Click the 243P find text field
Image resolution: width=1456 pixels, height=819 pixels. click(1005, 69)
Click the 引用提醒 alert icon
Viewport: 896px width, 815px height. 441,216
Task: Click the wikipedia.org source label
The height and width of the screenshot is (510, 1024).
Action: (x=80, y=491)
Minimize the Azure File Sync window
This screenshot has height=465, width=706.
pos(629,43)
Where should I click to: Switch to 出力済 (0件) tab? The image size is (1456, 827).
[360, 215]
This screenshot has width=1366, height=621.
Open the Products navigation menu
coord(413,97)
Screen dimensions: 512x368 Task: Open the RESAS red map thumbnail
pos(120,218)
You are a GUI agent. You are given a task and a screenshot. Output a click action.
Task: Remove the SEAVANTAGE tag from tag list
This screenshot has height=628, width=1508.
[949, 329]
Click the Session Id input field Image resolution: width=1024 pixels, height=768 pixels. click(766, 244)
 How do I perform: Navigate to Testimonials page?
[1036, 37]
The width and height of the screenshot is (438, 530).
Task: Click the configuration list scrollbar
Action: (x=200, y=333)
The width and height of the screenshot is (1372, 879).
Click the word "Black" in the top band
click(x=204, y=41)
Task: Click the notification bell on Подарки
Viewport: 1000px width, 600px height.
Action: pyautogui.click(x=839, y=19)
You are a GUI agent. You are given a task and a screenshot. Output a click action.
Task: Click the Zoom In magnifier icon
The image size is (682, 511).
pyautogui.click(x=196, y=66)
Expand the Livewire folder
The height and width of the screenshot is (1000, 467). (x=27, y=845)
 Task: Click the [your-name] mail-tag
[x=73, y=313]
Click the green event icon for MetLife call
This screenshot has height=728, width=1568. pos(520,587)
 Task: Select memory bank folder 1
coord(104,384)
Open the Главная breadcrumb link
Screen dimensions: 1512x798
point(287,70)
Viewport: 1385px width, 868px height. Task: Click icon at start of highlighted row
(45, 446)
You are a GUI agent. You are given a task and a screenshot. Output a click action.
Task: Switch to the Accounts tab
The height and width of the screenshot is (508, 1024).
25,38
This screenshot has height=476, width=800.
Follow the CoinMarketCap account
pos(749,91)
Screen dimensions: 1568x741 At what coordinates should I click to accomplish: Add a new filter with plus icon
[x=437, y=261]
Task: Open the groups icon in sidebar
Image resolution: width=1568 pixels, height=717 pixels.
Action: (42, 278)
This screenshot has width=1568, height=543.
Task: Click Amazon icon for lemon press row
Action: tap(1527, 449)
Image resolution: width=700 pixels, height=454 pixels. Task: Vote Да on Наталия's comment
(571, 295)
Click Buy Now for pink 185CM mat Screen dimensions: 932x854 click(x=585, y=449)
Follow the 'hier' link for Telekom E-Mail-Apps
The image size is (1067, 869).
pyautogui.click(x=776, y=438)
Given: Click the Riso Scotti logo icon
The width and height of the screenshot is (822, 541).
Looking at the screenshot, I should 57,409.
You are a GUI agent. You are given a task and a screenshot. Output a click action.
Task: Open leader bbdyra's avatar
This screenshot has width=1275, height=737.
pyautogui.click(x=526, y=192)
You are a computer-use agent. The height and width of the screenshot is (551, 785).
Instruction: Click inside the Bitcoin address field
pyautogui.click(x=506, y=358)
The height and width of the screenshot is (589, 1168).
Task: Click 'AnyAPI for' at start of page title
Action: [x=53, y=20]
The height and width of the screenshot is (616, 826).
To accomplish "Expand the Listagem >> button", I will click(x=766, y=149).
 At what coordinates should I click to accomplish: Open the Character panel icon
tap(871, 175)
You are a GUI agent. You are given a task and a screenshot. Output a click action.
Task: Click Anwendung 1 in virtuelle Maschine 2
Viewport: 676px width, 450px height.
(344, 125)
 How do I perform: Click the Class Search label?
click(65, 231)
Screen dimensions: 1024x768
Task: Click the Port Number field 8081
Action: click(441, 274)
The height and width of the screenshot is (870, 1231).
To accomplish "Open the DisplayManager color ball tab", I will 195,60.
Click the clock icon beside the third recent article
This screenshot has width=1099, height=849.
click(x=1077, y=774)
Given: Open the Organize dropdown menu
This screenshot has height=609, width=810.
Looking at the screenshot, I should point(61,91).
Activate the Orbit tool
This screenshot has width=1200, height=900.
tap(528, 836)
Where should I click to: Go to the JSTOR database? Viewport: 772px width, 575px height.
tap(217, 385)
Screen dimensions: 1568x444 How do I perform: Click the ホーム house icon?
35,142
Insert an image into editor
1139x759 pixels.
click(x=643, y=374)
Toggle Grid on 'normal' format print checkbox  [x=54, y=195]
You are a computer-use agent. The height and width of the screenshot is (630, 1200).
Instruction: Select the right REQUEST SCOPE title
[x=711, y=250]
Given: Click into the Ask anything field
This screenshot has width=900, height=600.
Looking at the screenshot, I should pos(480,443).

══════

* WORK TO BE COMPLETED
Which lines of the records contain the string "what", matching case? Show each of them in full.

* COMPLETED EXERCISE
Screen dimensions: 1568x741 At what coordinates should I click to accomplish: Add a new filter with plus icon
 At what coordinates should I click to accomplish: Open the Character panel icon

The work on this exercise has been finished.